Akop Szostak coraz bliżej powrotu: Dostałem ostatnio dwie mega fajne oferty!
Akop Szostak (3-3) za pomocą instagrama zdradził, że już w tym momencie ma dwie ciekawe propozycje. Niewykluczone, że już niebawem 32-latek wróci do startów. Jak obstawiacie – freakowa organizacja czy pro sportowa?
Szostak swój ostatni pojedynek odnotował w maju 2019 roku. Reprezentant WCA Fight Team w zaledwie 36-sekund przegrał z Erko Junem. Dla Akopa była to druga walka pod szyldem KSW.

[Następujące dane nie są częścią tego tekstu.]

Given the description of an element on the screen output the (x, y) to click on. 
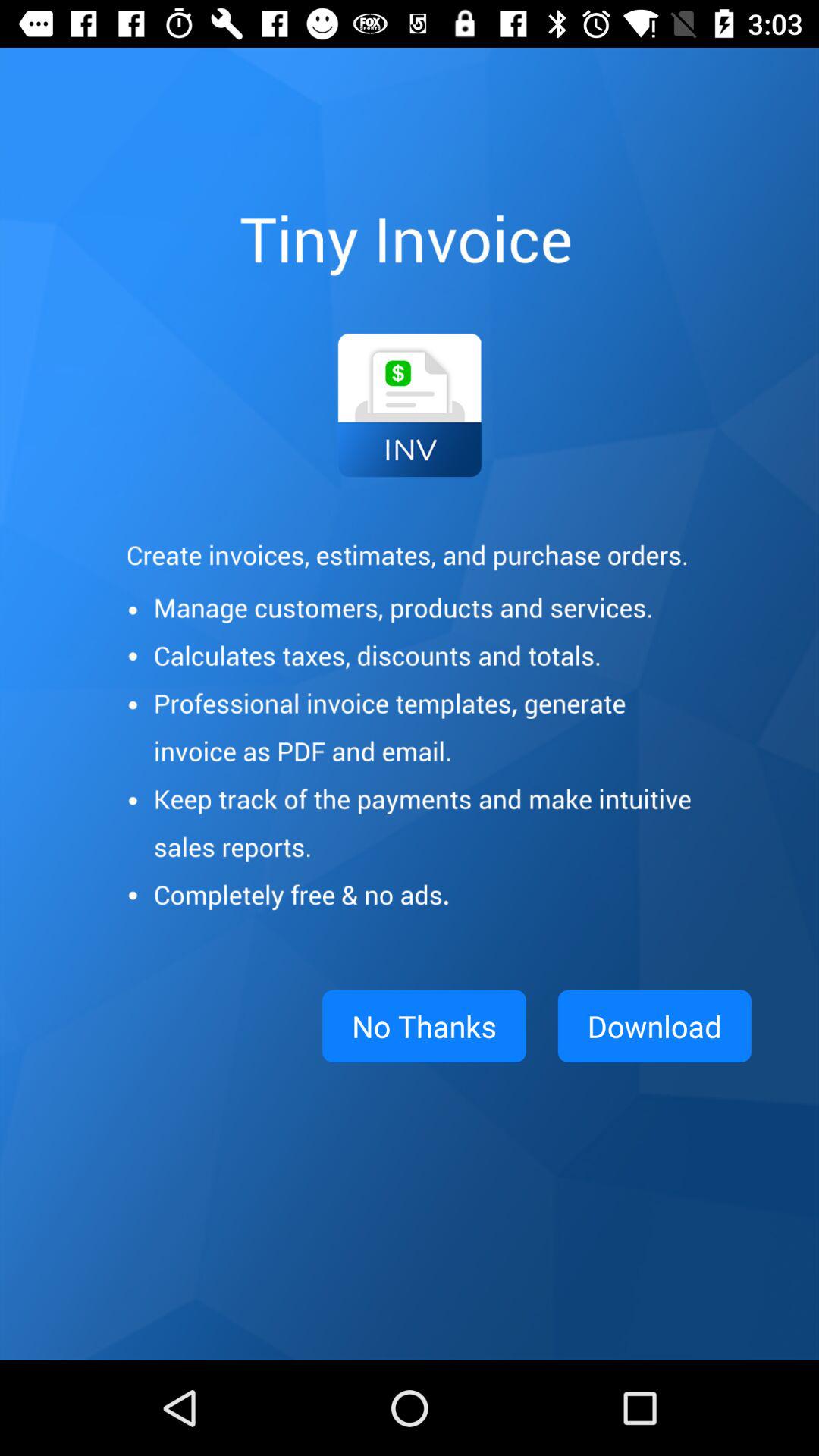
launch app to the left of download item (424, 1026)
Given the description of an element on the screen output the (x, y) to click on. 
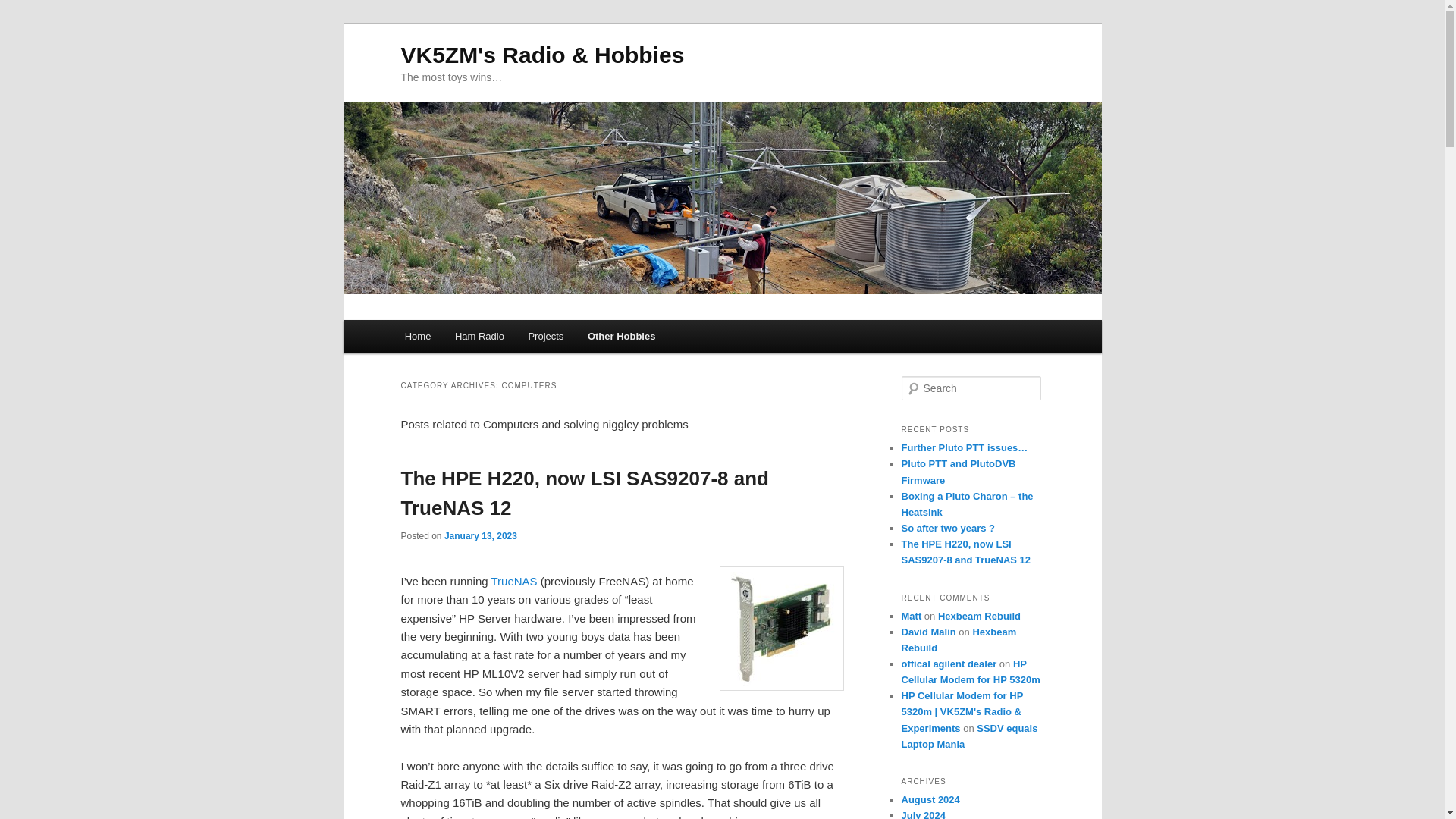
Home (417, 336)
Projects (545, 336)
TrueNAS (515, 581)
8:00 pm (480, 535)
The HPE H220, now LSI SAS9207-8 and TrueNAS 12 (584, 492)
January 13, 2023 (480, 535)
Other Hobbies (620, 336)
Ham Radio (479, 336)
Given the description of an element on the screen output the (x, y) to click on. 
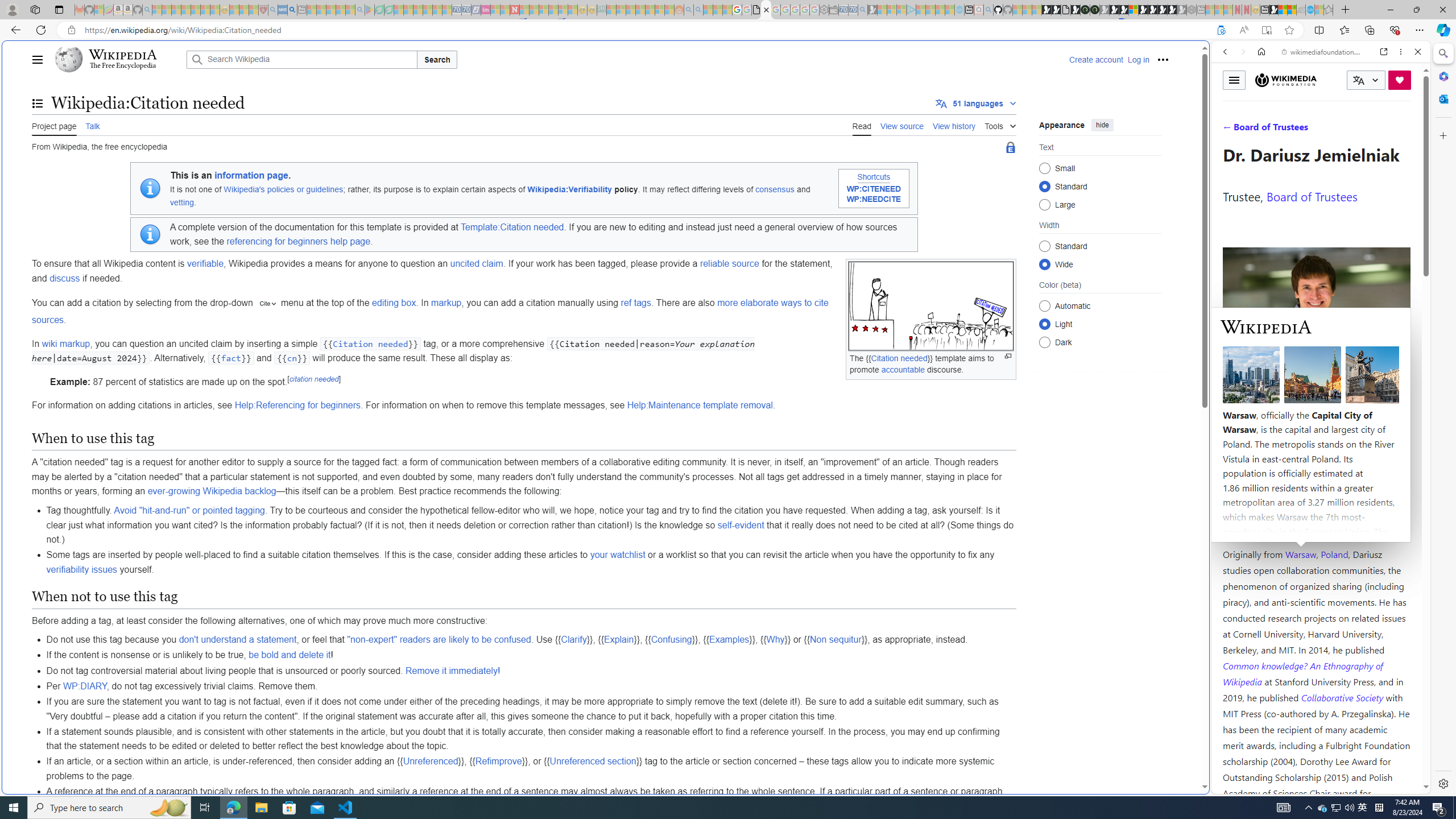
discuss (64, 277)
Confusing (670, 639)
reliable source (728, 262)
Explain (618, 639)
Extended-protected page (1010, 147)
Warsaw (1300, 554)
information page (251, 175)
Given the description of an element on the screen output the (x, y) to click on. 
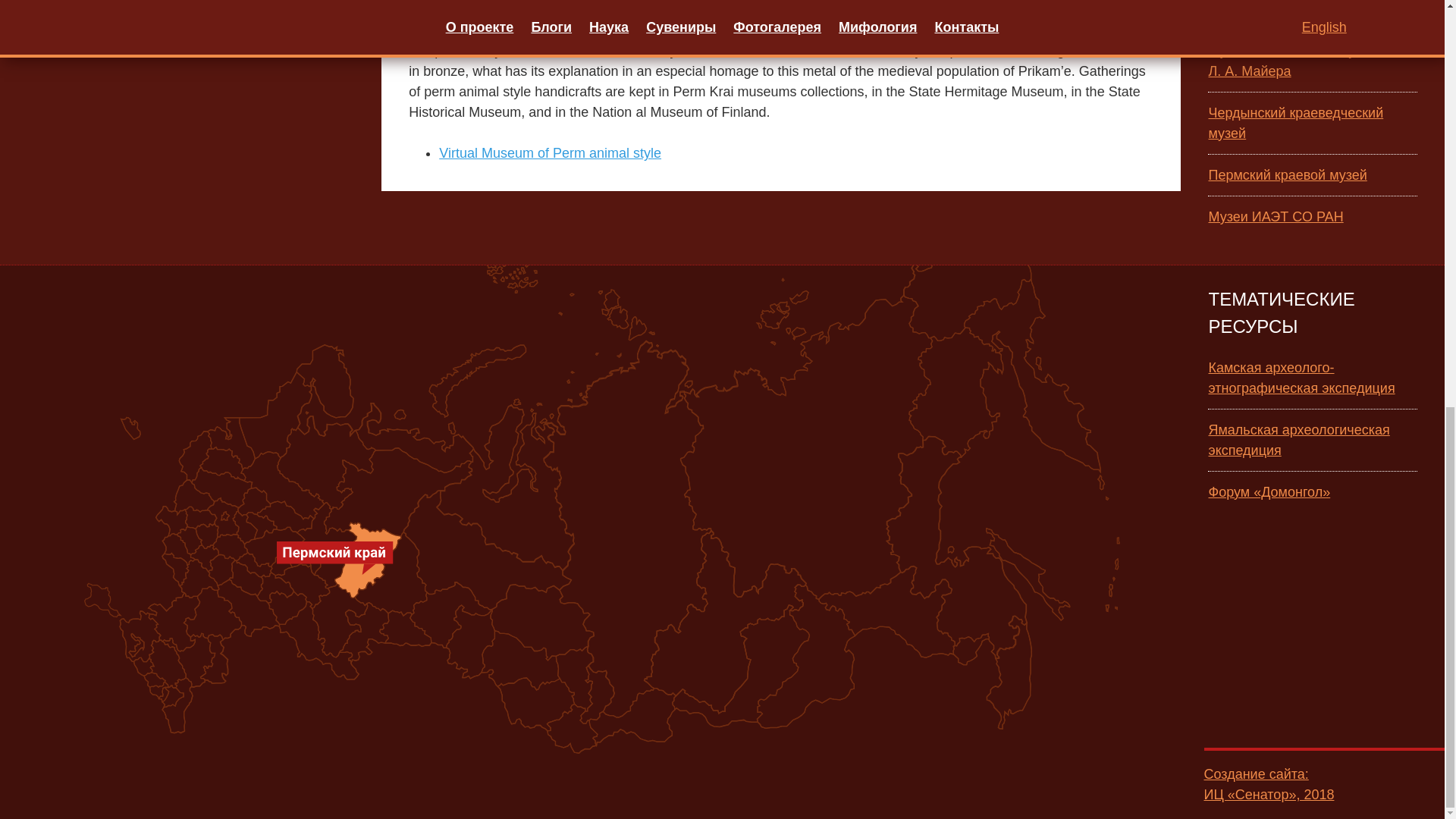
Virtual Museum of Perm animal style. (550, 152)
Virtual Museum of Perm animal style (550, 152)
Given the description of an element on the screen output the (x, y) to click on. 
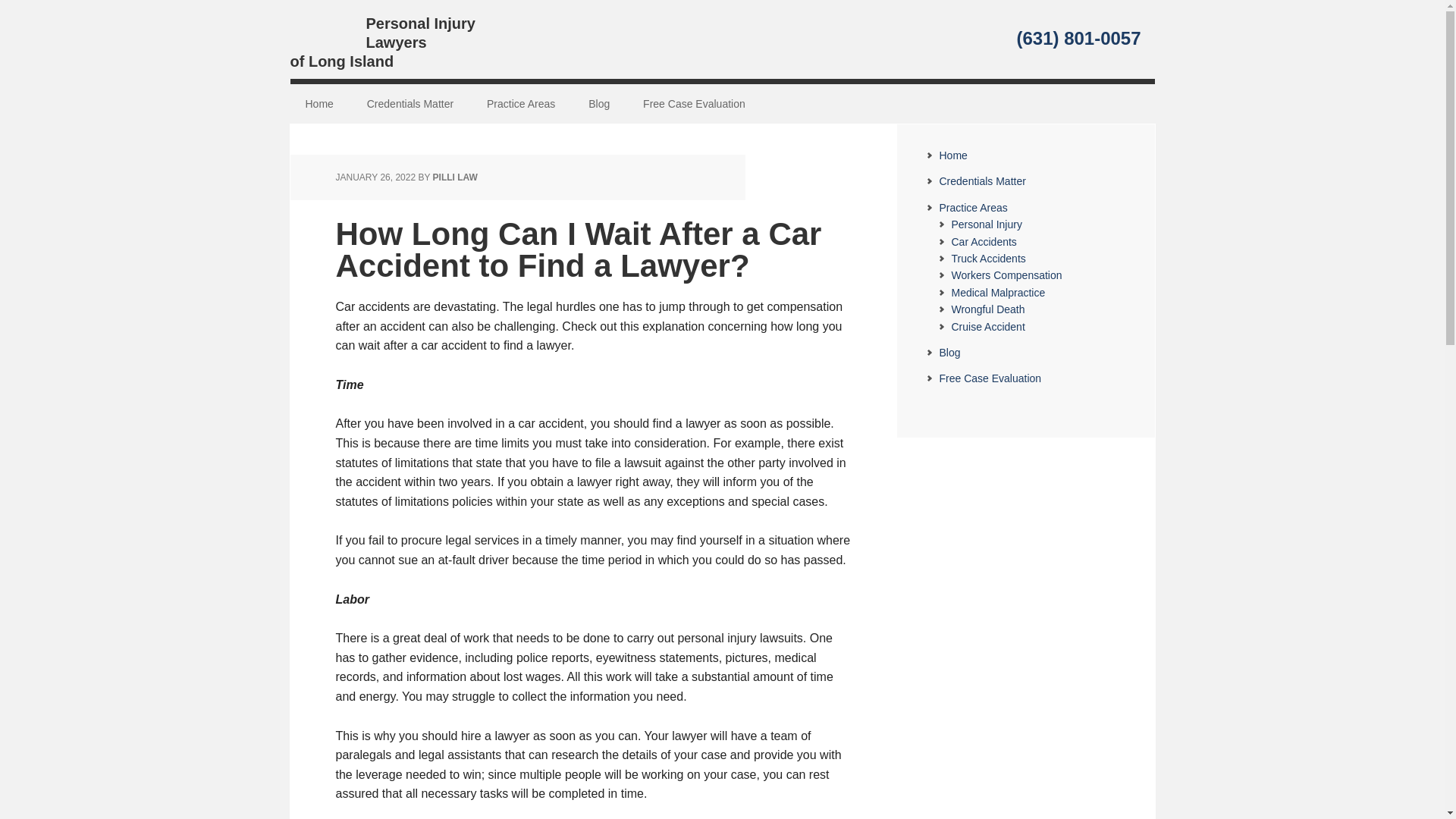
Wrongful Death (987, 309)
Truck Accidents (987, 258)
Cruise Accident (987, 326)
Blog (598, 104)
Home (952, 155)
Free Case Evaluation (693, 104)
Practice Areas (973, 207)
Free Case Evaluation (990, 378)
Home (318, 104)
Car Accidents (983, 241)
Given the description of an element on the screen output the (x, y) to click on. 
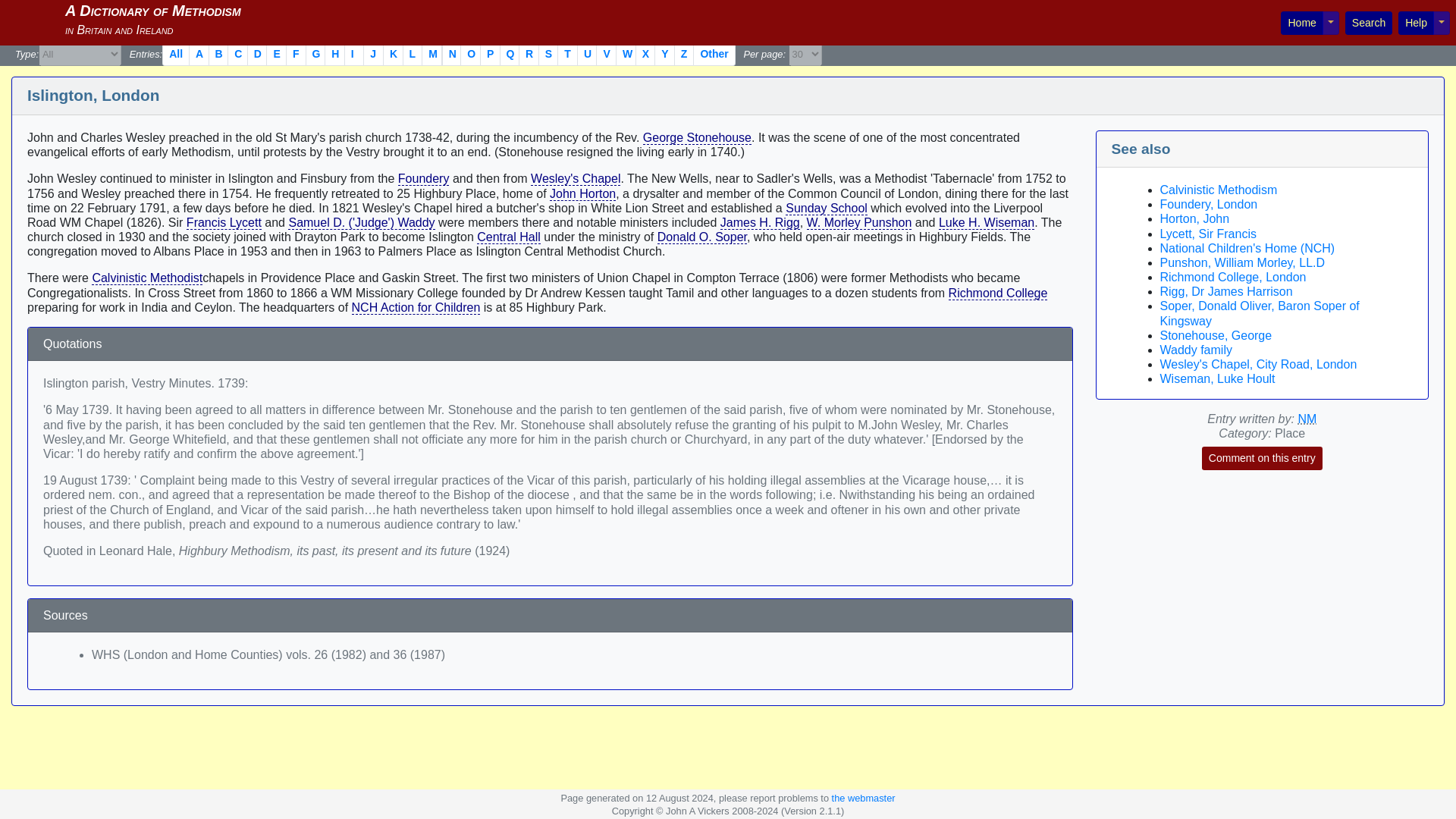
Search (1368, 22)
Entry for James H. Rigg (759, 223)
Entry for Sunday School (826, 208)
Entry for Foundery (423, 178)
All (175, 54)
Search page (1368, 22)
Entry for Francis Lycett (224, 223)
Other (714, 54)
Entry for John Horton (582, 193)
Go to home page (1301, 22)
Given the description of an element on the screen output the (x, y) to click on. 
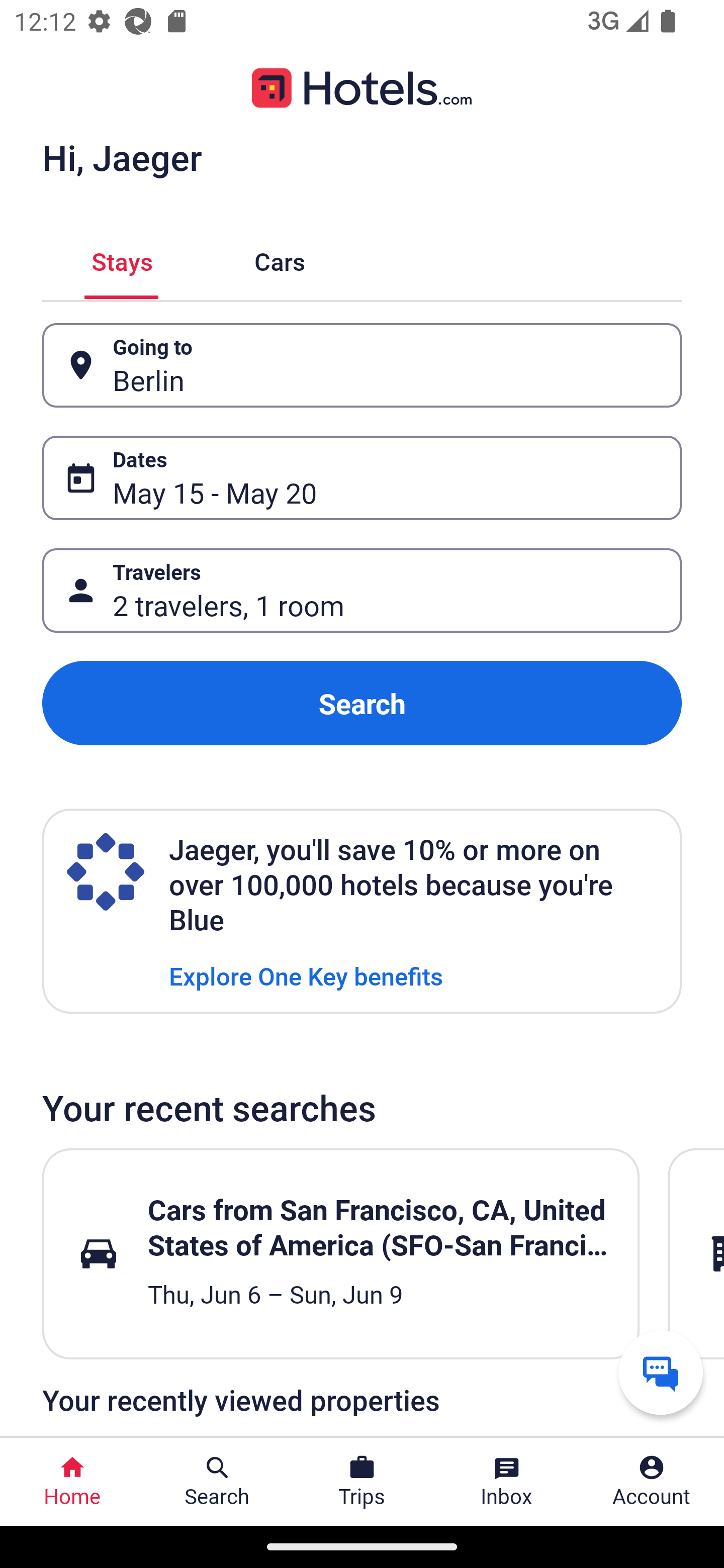
Hi, Jaeger (121, 156)
Cars (279, 259)
Going to Button Berlin (361, 365)
Dates Button May 15 - May 20 (361, 477)
Travelers Button 2 travelers, 1 room (361, 590)
Search (361, 702)
Get help from a virtual agent (660, 1371)
Search Search Button (216, 1481)
Trips Trips Button (361, 1481)
Inbox Inbox Button (506, 1481)
Account Profile. Button (651, 1481)
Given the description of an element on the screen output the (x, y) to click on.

Długo oczekiwany debiut Akopa Szostaka w KSW nastąpił pod koniec roku 2018, podczas gali KSW 45. Jeden z najbardziej znanych w Polsce trenerów personalnych, nie mógł jednak uznać go za udany, bowiem po nieumyślnym faulu zakończył starcie z Jamie Sloane’em już w 24. sekundzie wynikiem no contest.
Akop Szostak o FAME MMA: Nie ma rozmowy obecnie!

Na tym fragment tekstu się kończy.